The Cambridge Tax Discussion Group’s first meeting of 2021 will take place on Thursday 21st January, to be held online on Zoom. The hour long-meeting will start at 17:00 UK time. No knowledge of tax is required in order to attend.

Our presenter will be Canadian academic Kyle Willmott, Assistant Professor of Sociology at Simon Fraser University in Vancouver, who will be discussing “Toward a Fiscal Sociology of Colonialism”.

Kyle Willmott is Assistant Professor of Sociology at Simon Fraser University in Vancouver, British Columbia. Working between political sociology, fiscal sociology, and economic sociology, his research attends to the cultural politics of taxation, Indigenous-settler relations, settler colonialism, and liberalism. His work has been published in Economy and Society and Critical Social Policy. He is Mohawk from the Mohawks of the Bay of Quinte First Nation.

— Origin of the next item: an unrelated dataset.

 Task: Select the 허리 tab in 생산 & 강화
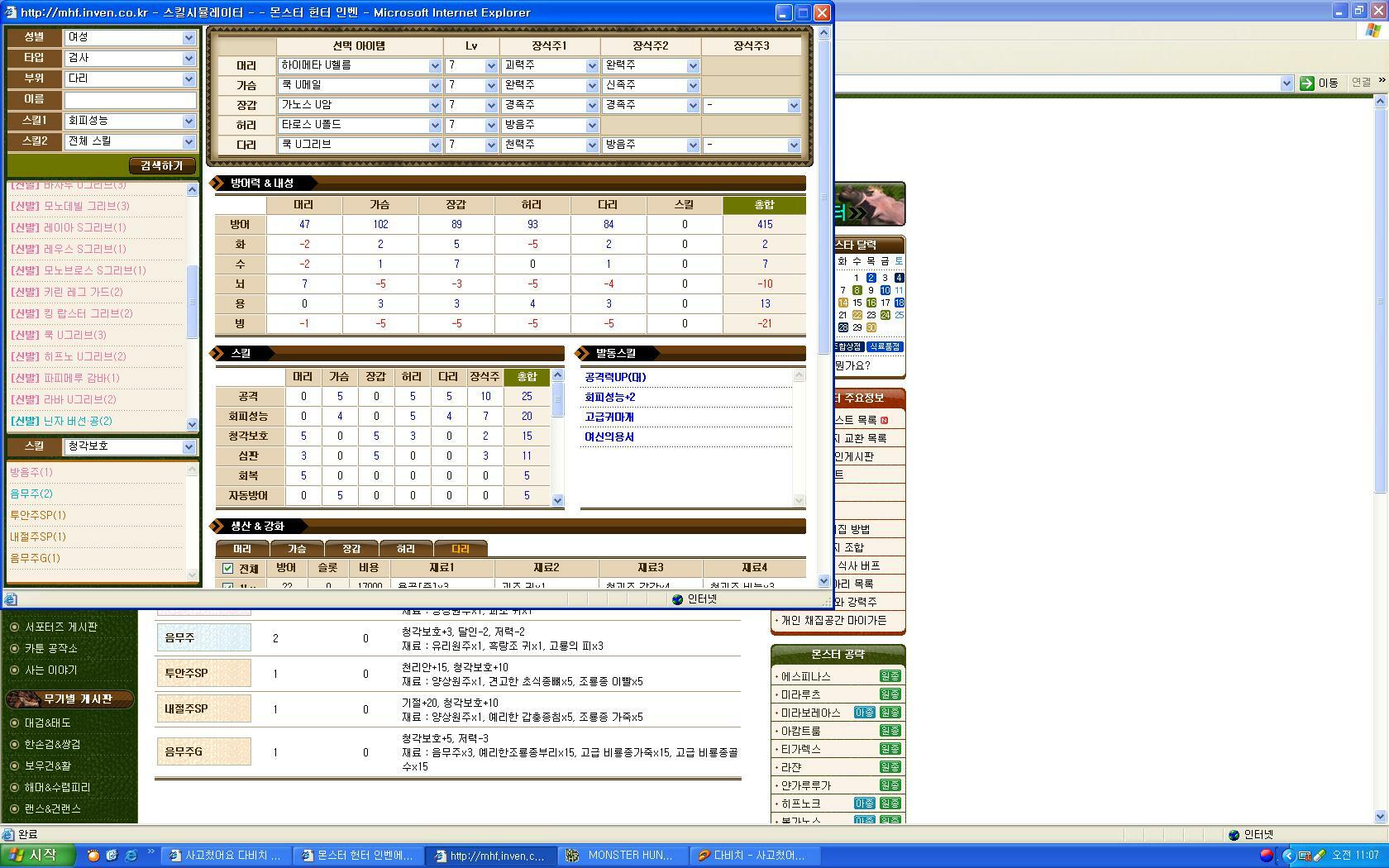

The presentation will examine the strategic role of tax in relation to Canada’s colonial administration of Indigenous nations and the broader role of tax in relation to settler colonialism. Kyle will discuss some of the ongoing analytical problems in tax scholarship in relation to colonialism and look to build an approach that focusses on the informal and ideational life of tax. The case study examines the First Nations Financial Transparency Act, which paired ideas about transparency with taxation, accountability, and citizenship. Kyle aims to show how the state bureaucracy aimed to re-make Indigenous political identity around ‘taxpaying’.

This talk is part of the Cambridge Tax Discussion Group series.